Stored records
--------------------

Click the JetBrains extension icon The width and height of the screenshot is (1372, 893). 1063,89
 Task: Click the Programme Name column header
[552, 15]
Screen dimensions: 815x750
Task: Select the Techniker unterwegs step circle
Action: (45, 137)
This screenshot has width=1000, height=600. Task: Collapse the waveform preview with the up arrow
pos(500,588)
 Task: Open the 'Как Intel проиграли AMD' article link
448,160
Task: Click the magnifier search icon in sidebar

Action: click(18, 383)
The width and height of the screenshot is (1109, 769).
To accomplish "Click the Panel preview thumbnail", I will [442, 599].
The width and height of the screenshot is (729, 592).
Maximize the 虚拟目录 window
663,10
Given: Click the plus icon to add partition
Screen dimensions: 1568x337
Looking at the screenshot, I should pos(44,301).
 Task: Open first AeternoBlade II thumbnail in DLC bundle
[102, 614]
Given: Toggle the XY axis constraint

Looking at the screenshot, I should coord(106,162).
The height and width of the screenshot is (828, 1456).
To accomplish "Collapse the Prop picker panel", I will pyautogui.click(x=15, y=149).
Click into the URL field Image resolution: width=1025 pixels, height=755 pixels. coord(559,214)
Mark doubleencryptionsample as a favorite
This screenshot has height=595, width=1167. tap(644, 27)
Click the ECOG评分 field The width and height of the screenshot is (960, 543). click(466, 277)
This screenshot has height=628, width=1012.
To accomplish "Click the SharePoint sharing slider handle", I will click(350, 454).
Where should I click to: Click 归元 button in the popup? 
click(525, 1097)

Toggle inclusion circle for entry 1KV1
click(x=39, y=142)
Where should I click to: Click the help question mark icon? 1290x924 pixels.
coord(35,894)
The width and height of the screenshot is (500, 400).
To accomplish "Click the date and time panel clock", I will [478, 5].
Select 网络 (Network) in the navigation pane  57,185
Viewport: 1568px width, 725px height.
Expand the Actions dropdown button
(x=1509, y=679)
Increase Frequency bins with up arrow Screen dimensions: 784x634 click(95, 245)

--------------------

Would you write out all of the data again, unchanged?

▶ Response to the exercise
Click the JetBrains extension icon The width and height of the screenshot is (1372, 893). 1063,89
 Task: Click the Programme Name column header
[552, 15]
Screen dimensions: 815x750
Task: Select the Techniker unterwegs step circle
Action: (45, 137)
This screenshot has width=1000, height=600. Task: Collapse the waveform preview with the up arrow
pos(500,588)
 Task: Open the 'Как Intel проиграли AMD' article link
448,160
Task: Click the magnifier search icon in sidebar

Action: click(18, 383)
The width and height of the screenshot is (1109, 769).
To accomplish "Click the Panel preview thumbnail", I will [442, 599].
The width and height of the screenshot is (729, 592).
Maximize the 虚拟目录 window
663,10
Given: Click the plus icon to add partition
Screen dimensions: 1568x337
Looking at the screenshot, I should pos(44,301).
 Task: Open first AeternoBlade II thumbnail in DLC bundle
[102, 614]
Given: Toggle the XY axis constraint

Looking at the screenshot, I should coord(106,162).
The height and width of the screenshot is (828, 1456).
To accomplish "Collapse the Prop picker panel", I will pyautogui.click(x=15, y=149).
Click into the URL field Image resolution: width=1025 pixels, height=755 pixels. coord(559,214)
Mark doubleencryptionsample as a favorite
This screenshot has height=595, width=1167. tap(644, 27)
Click the ECOG评分 field The width and height of the screenshot is (960, 543). click(466, 277)
This screenshot has height=628, width=1012.
To accomplish "Click the SharePoint sharing slider handle", I will click(350, 454).
Where should I click to: Click 归元 button in the popup? 
click(525, 1097)

Toggle inclusion circle for entry 1KV1
click(x=39, y=142)
Where should I click to: Click the help question mark icon? 1290x924 pixels.
coord(35,894)
The width and height of the screenshot is (500, 400).
To accomplish "Click the date and time panel clock", I will [478, 5].
Select 网络 (Network) in the navigation pane  57,185
Viewport: 1568px width, 725px height.
Expand the Actions dropdown button
(x=1509, y=679)
Increase Frequency bins with up arrow Screen dimensions: 784x634 click(95, 245)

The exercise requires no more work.